## INSTRUCTIONS FOR THE TASK
Starting at the line that contains "Task: Click the" and ending at the line that contains "[x=467, y=510]", write those entries out again with their requests, but scale every coordinate in the answers by 1.55 and round each to a whole number, with halves rounded up. Leave the pictures out of your answer.

## RECORDED DATA
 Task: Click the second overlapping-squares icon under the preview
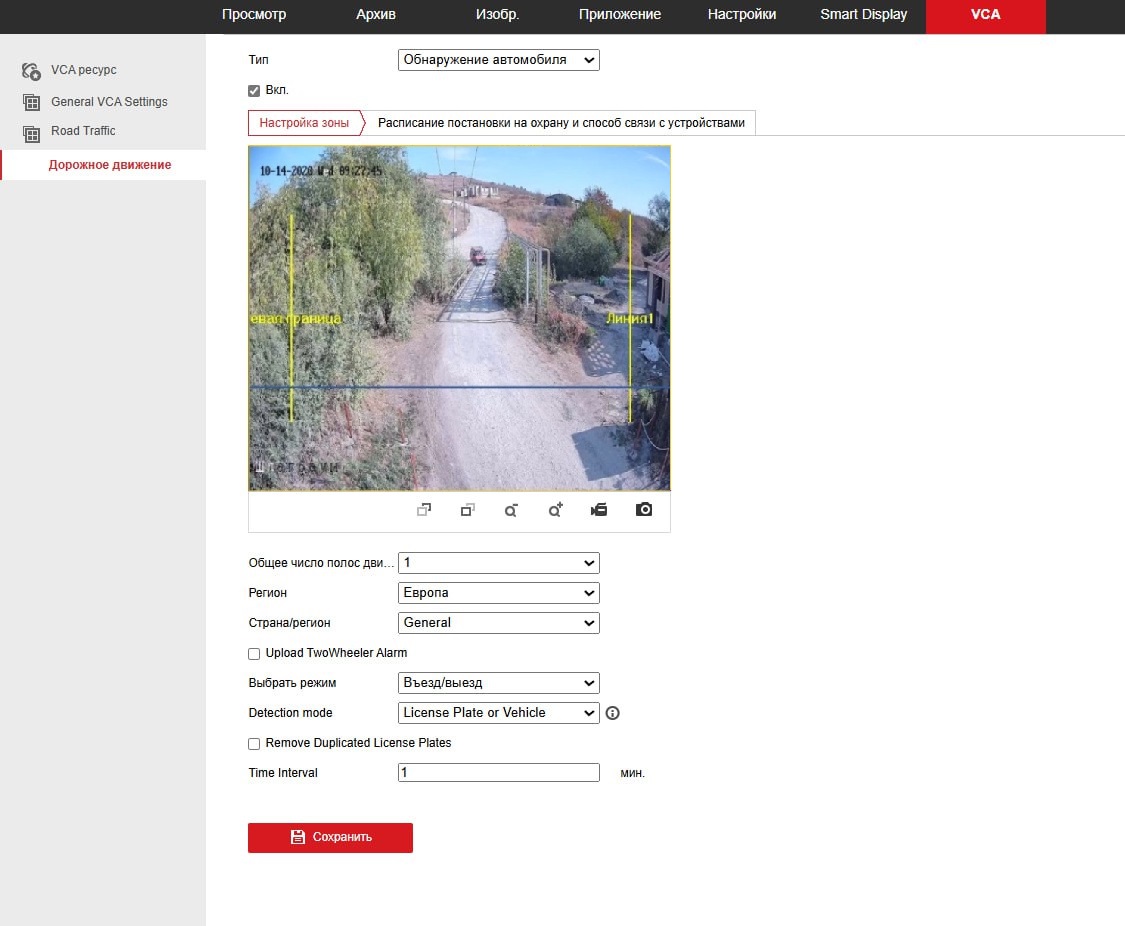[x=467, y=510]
==
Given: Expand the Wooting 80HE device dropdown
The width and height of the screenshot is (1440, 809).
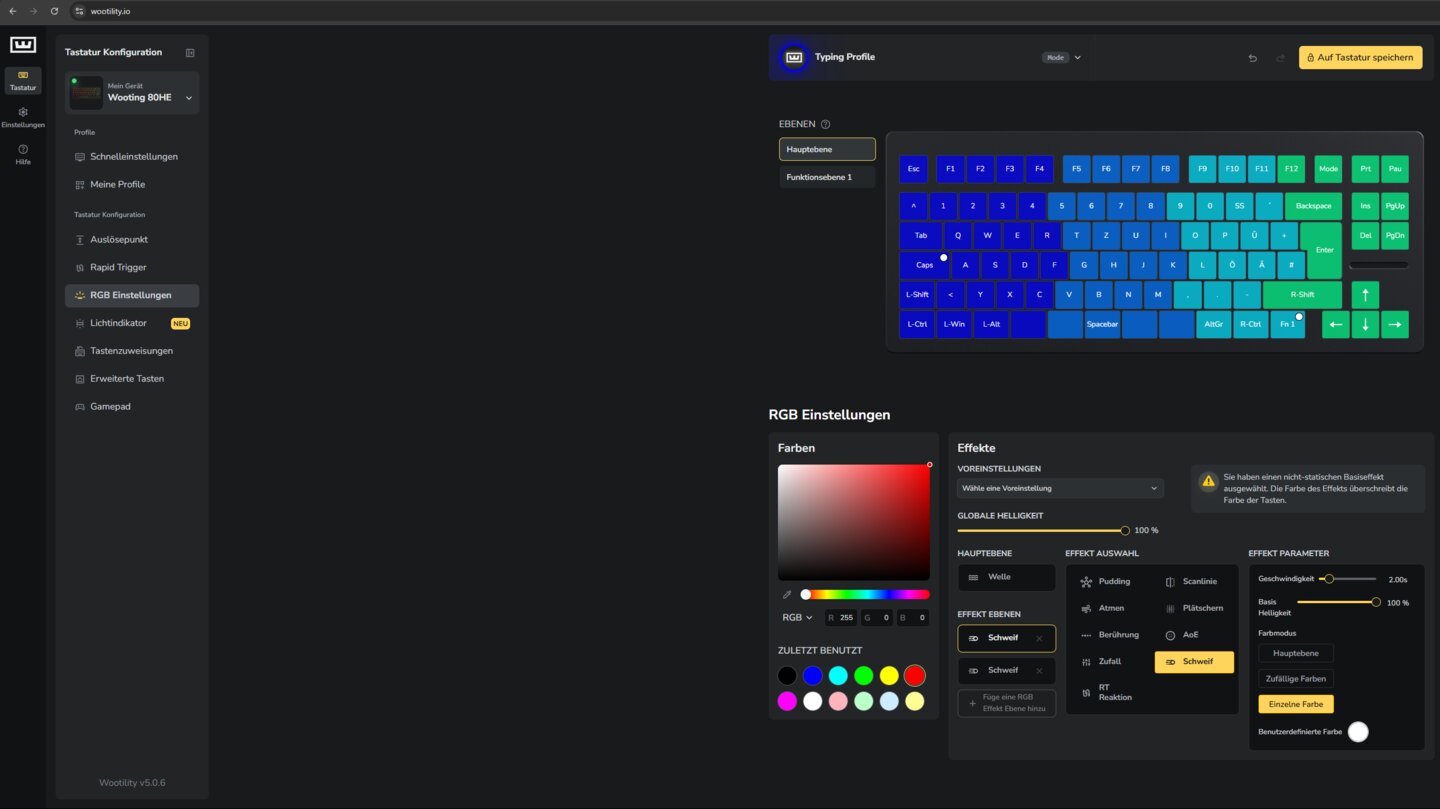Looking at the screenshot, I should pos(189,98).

## WORKED ANSWER
 Task: Click the second overlapping-squares icon under the preview
[x=724, y=791]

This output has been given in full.